— start Data supplied —

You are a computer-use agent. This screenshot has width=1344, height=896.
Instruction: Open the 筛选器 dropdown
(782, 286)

— end Data supplied —
— start Data supplied —

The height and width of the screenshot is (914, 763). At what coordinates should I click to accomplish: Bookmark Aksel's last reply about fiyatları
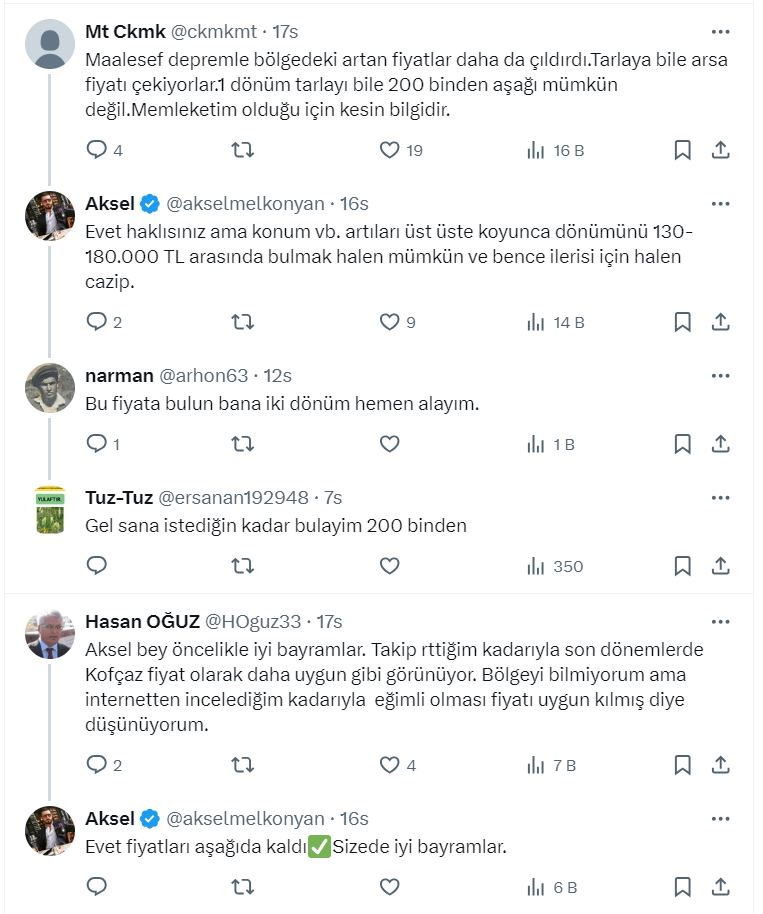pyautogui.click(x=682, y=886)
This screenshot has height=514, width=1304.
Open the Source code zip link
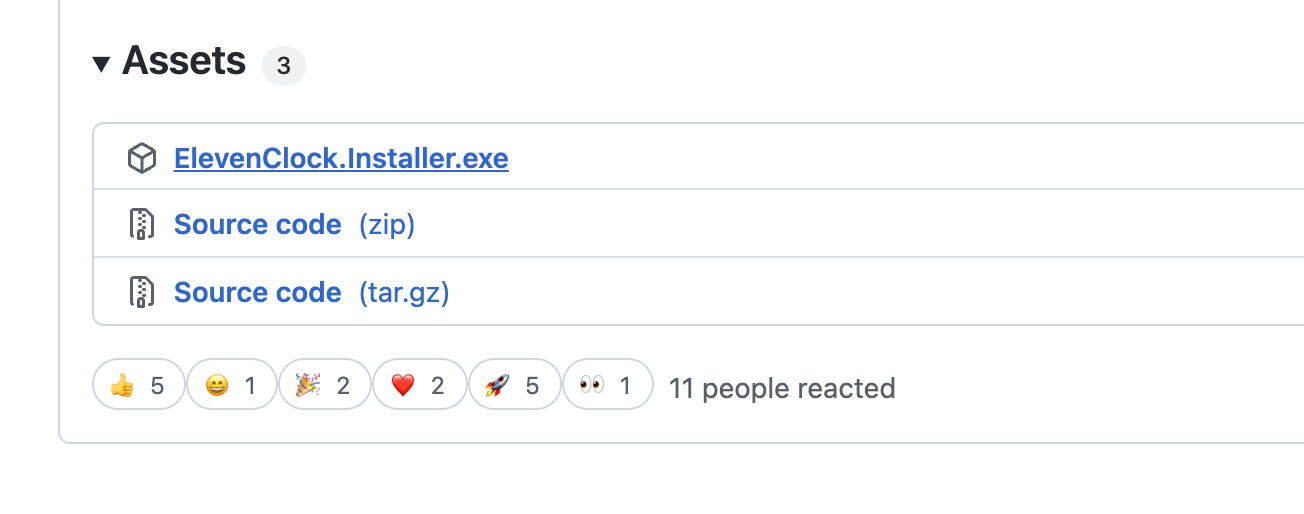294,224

— end Data supplied —
— start Data supplied —

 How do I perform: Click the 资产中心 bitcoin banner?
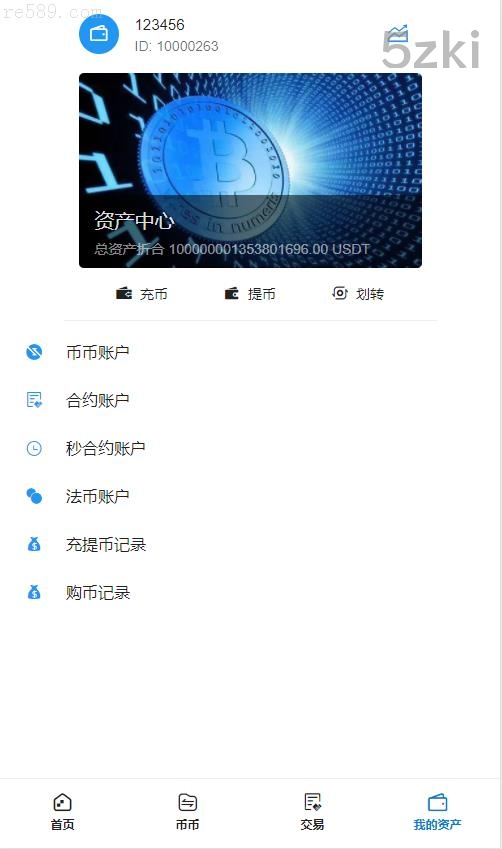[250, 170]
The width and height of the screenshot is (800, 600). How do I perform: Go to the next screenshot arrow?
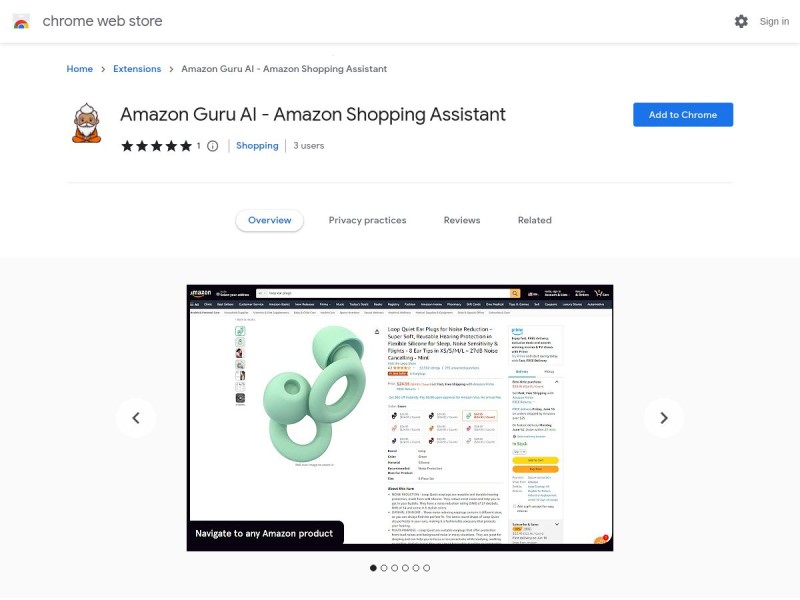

— end Data supplied —

# Required work
Give only the number of lines above that contain the string "This". Case counts.

# Correct response
2